SET TASK: Reproduce everything in the Elek Imredy text below, from "Notable works" down to "Rupert City Hall.", word for word.

Elek Imredy (April 13, 1912 – October 12, 1994) was a Hungarian sculptor who emigrated to Vancouver, British Columbia, Canada in 1957. His most notable work is Girl in a Wetsuit, which is located in Stanley Park.

Early life 
Imredy worked for the railroad in Hungary and studied there with sculptors Sandor Boldogfai Farkas and Bela Ohman as well as painters Istvan Szonyi and Vilmos Aba Novak.

Notable works 

 Girl in a Wetsuit in Stanley Park, 1972.
 Statue of Matthew Baillie Begbie, "BCs notorious hanging judge", New Westminster Courthouse, 1981.
 12' bronze Lady of Justice, New Westminster courthouse.
 Seated statue of Christ and one of Madonna, Holy Redeemer College, Edmonton.
 Bronze bust of Dr. George Mercer Dawson, UBC and Riverside Foundation, Calgary.
 Bronze statue of Louis St. Laurent, Department of Public Works, Ottawa.
 Bust of Zoltán Kodály at Vancouver Academy of Music, 1983.
 Grand Trunk Railway president Charles Melville Hays in front of Prince Rupert City Hall.

[Rows on target coordinates]
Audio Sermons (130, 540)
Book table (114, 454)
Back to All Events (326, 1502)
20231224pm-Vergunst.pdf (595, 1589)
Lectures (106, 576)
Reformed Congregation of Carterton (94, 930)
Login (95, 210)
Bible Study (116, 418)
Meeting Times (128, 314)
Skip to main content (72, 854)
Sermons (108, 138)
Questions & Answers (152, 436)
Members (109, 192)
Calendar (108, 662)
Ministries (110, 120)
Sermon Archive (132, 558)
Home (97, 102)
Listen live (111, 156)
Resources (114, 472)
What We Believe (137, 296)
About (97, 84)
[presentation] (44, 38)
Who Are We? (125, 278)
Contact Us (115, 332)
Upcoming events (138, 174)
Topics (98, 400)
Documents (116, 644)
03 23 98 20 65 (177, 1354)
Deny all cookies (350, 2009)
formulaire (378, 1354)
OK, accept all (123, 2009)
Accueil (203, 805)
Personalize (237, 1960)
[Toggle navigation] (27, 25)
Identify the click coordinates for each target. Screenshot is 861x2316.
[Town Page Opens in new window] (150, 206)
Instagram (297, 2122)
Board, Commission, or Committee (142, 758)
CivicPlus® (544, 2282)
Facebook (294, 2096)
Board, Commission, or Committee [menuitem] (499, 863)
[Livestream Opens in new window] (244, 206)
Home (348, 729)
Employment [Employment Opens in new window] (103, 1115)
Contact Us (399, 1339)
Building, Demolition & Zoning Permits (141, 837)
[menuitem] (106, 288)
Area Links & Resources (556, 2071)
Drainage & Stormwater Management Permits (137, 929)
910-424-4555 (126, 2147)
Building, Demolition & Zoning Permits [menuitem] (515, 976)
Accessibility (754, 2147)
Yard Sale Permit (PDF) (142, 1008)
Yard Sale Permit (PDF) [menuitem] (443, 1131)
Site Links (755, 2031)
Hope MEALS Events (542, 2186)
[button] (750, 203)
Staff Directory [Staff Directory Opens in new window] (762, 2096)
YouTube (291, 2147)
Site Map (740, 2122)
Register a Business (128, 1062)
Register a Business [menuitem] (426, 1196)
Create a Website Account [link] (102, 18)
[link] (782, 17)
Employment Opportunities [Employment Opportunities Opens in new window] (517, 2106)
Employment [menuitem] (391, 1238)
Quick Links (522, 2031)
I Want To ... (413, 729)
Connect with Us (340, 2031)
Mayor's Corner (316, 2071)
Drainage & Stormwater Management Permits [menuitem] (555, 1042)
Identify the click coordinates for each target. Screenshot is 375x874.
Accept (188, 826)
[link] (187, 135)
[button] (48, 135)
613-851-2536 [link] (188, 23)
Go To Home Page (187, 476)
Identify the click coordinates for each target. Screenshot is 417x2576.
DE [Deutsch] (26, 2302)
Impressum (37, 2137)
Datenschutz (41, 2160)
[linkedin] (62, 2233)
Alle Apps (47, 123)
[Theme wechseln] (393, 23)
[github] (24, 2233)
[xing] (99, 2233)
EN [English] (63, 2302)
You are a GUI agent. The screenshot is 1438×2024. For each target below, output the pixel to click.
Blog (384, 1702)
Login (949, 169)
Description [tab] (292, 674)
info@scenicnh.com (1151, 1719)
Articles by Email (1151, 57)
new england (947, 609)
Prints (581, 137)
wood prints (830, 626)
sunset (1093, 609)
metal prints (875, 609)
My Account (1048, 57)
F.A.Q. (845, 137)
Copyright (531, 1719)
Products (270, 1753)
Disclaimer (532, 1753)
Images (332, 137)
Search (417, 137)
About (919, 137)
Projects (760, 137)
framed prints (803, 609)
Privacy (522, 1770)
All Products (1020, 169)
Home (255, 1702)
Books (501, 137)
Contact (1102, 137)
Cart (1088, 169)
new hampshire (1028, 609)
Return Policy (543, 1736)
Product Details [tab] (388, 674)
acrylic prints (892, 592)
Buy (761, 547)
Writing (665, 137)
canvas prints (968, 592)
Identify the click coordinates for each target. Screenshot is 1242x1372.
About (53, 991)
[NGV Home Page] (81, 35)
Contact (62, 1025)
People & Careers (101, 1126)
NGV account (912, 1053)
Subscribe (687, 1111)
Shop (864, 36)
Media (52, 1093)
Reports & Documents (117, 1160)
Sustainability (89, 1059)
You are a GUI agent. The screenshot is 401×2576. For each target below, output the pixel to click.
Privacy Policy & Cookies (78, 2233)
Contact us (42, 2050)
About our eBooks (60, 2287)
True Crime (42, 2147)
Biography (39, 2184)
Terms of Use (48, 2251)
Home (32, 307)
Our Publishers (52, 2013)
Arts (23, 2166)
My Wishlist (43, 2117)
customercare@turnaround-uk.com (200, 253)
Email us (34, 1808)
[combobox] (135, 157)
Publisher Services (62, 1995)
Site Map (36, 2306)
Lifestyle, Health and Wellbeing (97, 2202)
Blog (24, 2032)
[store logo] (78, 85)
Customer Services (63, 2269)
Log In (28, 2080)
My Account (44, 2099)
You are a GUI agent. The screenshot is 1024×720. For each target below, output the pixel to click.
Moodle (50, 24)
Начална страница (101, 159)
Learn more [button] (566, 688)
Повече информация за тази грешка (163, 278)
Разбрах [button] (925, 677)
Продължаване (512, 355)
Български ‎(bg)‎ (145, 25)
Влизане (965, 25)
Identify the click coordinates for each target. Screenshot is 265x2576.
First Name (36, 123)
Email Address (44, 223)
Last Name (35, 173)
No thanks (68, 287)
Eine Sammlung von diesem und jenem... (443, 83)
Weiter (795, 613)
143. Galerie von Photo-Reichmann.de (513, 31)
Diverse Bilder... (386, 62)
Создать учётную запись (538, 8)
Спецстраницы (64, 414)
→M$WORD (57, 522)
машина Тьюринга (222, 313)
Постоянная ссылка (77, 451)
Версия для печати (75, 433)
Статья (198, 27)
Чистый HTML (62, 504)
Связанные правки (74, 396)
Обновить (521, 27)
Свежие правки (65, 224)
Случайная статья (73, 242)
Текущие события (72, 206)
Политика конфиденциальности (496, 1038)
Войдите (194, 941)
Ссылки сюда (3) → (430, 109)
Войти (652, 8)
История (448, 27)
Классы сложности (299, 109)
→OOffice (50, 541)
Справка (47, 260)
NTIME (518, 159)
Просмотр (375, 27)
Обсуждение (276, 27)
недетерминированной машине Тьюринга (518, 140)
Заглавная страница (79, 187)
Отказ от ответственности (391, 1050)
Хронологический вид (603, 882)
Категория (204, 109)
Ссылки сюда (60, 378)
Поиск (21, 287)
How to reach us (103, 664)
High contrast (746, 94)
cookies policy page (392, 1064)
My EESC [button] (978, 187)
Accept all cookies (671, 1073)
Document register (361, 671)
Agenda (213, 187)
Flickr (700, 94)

EXERCISE RESPONSE:
Notable works 

 Girl in a Wetsuit in Stanley Park, 1972.
 Statue of Matthew Baillie Begbie, "BCs notorious hanging judge", New Westminster Courthouse, 1981.
 12' bronze Lady of Justice, New Westminster courthouse.
 Seated statue of Christ and one of Madonna, Holy Redeemer College, Edmonton.
 Bronze bust of Dr. George Mercer Dawson, UBC and Riverside Foundation, Calgary.
 Bronze statue of Louis St. Laurent, Department of Public Works, Ottawa.
 Bust of Zoltán Kodály at Vancouver Academy of Music, 1983.
 Grand Trunk Railway president Charles Melville Hays in front of Prince Rupert City Hall.